Keras: slow startup for large models due to metric-initialization

dsuess · August 19, 2021, 7:39am

When creating large models (couple thousands nodes) in graph mode, initializing the metrics can take a very long time. The following toy example takes ~30 seconds on my machine (TF 2.6) to start training:

import tensorflow as tf
import numpy as np
from tensorflow.python.keras import backend as K


with K.get_session() as sess:
    print("DEF")
    model = tf.keras.Sequential(
        [tf.keras.layers.Dense(1) for _ in 500]
    )
    print("METRICS")
    metrics = [tf.keras.metrics.Accuracy(str(i)) for i in range(100)]

    print("COMPILE")
    model.compile(loss="mse", metrics=metrics, run_eagerly=False)
    x, y = np.zeros((2, 1000), dtype=np.float32)
    print("FIT")
    model.fit(x=x, y=y)

Most of the startup time is spend in this loop initializing the metrics.

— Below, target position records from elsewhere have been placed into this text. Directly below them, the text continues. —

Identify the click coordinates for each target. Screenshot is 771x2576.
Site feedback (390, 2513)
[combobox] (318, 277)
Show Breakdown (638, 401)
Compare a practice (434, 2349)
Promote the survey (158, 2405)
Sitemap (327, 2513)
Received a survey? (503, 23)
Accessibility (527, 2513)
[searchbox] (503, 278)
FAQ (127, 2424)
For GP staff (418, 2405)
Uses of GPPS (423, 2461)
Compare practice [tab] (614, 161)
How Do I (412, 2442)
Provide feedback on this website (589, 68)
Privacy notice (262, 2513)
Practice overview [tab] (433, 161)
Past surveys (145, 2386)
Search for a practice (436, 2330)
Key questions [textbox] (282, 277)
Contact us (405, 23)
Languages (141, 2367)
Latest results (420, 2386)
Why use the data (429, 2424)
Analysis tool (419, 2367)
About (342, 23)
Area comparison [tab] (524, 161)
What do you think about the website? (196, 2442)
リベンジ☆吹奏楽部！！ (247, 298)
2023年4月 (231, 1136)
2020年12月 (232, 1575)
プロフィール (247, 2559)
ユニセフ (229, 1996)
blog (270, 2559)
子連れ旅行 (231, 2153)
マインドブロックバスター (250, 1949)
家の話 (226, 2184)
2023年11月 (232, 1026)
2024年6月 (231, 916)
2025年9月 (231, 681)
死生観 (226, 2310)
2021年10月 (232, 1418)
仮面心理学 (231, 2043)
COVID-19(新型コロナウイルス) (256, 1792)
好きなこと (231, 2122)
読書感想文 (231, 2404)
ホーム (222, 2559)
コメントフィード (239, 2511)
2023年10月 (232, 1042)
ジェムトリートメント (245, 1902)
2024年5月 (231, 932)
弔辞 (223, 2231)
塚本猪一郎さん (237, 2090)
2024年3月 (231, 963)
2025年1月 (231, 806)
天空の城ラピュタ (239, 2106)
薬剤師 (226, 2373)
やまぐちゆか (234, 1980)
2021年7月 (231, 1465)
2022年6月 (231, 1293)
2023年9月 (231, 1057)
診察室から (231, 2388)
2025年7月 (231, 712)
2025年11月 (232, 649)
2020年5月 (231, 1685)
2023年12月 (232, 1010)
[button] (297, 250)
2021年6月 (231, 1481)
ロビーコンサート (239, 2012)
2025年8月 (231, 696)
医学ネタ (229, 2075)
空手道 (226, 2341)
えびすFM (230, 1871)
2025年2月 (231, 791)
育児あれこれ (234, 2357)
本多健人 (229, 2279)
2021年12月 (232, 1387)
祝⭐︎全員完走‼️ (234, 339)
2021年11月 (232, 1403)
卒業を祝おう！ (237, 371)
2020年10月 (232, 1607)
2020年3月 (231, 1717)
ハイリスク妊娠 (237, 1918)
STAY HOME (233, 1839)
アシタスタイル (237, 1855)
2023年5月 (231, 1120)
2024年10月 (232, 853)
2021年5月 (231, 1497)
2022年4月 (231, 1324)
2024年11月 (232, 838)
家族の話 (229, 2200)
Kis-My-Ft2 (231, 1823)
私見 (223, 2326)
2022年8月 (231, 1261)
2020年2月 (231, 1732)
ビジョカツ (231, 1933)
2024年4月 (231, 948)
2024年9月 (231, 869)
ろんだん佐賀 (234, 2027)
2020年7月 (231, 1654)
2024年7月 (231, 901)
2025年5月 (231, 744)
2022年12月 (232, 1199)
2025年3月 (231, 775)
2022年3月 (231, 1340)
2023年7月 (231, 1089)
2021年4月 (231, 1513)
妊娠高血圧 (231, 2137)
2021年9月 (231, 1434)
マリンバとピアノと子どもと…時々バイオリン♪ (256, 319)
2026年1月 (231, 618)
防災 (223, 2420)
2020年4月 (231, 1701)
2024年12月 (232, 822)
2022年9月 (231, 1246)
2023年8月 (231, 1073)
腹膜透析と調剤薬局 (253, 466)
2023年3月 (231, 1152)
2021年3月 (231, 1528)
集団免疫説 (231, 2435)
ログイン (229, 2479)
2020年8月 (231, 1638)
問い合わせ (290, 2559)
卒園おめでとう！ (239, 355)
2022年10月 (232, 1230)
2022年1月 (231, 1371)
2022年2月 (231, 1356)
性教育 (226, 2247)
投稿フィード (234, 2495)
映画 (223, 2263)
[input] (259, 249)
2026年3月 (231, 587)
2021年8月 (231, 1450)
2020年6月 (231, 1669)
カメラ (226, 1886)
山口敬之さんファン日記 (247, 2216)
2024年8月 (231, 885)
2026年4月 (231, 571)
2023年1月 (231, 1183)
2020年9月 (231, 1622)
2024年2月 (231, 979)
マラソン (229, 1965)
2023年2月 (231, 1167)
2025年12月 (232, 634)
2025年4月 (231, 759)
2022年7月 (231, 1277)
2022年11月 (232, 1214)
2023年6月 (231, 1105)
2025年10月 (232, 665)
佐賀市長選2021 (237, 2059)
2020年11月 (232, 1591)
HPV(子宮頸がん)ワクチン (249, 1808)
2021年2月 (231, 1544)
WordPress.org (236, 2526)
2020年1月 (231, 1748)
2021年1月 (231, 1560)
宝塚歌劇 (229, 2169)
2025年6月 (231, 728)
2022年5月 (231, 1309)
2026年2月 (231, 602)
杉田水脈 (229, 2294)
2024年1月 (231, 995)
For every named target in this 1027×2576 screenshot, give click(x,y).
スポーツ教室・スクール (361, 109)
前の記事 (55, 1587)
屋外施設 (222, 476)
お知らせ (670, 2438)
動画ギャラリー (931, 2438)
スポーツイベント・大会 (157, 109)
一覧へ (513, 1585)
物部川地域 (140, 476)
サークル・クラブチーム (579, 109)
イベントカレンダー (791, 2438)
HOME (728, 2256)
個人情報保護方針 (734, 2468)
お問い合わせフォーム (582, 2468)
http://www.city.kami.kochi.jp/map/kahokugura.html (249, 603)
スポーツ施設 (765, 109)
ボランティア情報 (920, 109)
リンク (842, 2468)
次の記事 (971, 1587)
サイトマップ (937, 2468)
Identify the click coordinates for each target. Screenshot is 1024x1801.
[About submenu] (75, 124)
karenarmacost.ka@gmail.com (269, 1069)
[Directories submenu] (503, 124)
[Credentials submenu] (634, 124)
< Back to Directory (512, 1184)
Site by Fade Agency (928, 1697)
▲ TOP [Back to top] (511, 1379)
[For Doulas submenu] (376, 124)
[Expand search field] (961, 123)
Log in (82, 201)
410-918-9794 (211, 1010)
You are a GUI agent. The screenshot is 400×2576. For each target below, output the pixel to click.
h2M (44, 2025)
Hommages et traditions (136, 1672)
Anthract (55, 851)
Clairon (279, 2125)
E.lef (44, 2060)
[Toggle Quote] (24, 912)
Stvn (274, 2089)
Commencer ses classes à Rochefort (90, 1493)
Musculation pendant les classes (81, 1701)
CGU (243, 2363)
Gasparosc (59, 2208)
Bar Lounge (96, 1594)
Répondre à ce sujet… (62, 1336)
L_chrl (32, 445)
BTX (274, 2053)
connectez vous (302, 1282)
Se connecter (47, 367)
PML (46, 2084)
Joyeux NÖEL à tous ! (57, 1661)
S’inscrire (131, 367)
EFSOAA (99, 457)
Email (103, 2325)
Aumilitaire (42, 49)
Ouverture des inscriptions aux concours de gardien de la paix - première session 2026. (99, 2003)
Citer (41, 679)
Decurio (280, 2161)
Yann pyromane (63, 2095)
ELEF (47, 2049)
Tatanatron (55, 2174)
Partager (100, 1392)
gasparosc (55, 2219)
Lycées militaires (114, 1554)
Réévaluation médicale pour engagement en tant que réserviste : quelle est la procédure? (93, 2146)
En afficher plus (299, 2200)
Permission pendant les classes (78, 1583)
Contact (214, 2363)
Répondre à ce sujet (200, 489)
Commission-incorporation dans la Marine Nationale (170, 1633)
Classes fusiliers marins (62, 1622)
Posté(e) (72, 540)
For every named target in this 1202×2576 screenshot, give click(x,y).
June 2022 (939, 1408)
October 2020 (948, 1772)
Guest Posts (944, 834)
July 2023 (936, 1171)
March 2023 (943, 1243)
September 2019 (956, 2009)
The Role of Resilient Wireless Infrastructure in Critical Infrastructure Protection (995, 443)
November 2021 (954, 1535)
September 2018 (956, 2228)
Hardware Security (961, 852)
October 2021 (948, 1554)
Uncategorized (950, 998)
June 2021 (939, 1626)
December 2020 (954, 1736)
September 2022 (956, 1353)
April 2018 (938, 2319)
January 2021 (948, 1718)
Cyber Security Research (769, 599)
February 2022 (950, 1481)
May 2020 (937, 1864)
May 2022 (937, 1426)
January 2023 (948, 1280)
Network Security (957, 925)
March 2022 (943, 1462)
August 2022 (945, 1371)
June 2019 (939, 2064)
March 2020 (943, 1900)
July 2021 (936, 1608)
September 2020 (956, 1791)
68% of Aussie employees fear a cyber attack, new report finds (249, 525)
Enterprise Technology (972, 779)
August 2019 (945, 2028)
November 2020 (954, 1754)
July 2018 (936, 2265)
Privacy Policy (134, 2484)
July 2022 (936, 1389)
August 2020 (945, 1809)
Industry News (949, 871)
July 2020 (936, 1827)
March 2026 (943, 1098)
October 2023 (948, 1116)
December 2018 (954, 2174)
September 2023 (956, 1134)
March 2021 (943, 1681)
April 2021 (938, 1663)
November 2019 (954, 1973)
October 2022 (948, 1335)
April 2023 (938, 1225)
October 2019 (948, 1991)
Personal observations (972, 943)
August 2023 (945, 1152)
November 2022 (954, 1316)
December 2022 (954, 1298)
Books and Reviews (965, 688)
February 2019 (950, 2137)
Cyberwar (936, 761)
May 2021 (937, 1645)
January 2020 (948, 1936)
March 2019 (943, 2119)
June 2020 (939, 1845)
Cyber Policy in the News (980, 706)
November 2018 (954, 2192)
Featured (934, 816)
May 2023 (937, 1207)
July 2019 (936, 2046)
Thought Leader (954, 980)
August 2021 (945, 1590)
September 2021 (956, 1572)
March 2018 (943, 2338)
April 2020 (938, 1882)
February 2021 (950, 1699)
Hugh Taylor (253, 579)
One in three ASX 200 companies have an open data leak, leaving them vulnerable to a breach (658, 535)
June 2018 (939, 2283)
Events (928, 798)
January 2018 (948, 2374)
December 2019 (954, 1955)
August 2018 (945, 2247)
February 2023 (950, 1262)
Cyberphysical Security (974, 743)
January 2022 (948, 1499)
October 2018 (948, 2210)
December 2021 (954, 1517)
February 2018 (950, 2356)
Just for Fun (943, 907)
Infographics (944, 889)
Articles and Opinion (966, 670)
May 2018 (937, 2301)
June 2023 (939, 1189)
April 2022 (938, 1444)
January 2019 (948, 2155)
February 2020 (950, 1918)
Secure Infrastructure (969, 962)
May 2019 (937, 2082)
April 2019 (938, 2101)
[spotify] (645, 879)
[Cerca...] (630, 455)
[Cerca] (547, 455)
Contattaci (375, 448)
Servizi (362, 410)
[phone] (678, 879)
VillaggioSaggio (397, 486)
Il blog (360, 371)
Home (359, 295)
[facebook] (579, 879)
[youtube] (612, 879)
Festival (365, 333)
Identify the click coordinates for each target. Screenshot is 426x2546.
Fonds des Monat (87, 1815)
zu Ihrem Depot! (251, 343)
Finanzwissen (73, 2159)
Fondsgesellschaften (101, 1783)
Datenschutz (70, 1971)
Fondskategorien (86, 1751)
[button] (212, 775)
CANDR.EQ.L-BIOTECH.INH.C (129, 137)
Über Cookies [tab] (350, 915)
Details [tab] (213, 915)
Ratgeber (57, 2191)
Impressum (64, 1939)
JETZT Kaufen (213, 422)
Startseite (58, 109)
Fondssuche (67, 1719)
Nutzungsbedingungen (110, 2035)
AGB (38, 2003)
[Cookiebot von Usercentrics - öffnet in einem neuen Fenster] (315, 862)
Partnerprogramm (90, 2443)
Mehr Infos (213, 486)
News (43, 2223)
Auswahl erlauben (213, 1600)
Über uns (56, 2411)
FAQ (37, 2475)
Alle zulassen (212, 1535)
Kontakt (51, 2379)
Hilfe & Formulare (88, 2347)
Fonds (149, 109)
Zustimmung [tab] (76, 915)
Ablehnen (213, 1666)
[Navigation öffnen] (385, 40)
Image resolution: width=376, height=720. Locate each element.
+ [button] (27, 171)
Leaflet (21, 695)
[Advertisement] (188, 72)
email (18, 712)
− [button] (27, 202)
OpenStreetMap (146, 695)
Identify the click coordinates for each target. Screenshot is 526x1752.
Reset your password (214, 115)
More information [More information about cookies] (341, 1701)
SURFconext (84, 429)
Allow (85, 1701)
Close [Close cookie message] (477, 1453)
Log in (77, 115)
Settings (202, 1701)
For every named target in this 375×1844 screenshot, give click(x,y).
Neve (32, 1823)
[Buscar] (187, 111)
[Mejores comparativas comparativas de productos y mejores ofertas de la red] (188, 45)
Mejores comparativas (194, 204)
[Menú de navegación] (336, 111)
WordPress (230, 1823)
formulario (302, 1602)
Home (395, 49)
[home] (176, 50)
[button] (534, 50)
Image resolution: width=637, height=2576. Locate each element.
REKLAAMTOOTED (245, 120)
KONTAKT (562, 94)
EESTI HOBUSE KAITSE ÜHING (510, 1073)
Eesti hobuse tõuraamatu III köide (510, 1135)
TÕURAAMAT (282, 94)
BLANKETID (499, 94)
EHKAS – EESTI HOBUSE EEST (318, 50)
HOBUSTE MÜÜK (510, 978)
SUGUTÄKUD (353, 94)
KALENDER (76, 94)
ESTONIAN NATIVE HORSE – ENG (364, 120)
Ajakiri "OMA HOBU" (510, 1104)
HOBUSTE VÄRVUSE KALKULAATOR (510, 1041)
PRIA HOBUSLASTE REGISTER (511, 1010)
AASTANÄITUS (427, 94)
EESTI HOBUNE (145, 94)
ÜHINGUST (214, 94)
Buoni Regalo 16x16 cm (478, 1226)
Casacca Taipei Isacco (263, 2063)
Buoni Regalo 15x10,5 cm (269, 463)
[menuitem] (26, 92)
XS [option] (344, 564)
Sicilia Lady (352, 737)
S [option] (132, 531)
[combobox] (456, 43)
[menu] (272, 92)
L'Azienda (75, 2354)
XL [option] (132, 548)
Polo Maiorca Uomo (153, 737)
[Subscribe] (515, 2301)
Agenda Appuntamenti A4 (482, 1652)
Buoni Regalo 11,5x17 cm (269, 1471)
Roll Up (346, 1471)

In the actual model I am currently investigating, startup takes ~20 minutes since it’s quite a large model with data loading included in the graph and ~400 metrics. The latter is due to having 4 per-class metrics for ~100 classes. This time quadruples when adding another GPU with MirroredStrategy. What could I do to improve startup time in this case? So far, I’ve tried:

running in eager mode, which works fine on a single GPU, but scaling out is going to be more challenging
Creating one metric-class for all classes so that I only need to register 4 metrics. But it doesn’t seem to be possible for metrics to return arrays.

dsuess · August 20, 2021, 4:24am

Turns out it’s only a problem with Tensorflow 1.x graph mode. Removing the line with K.get_session() as sess: fixes it.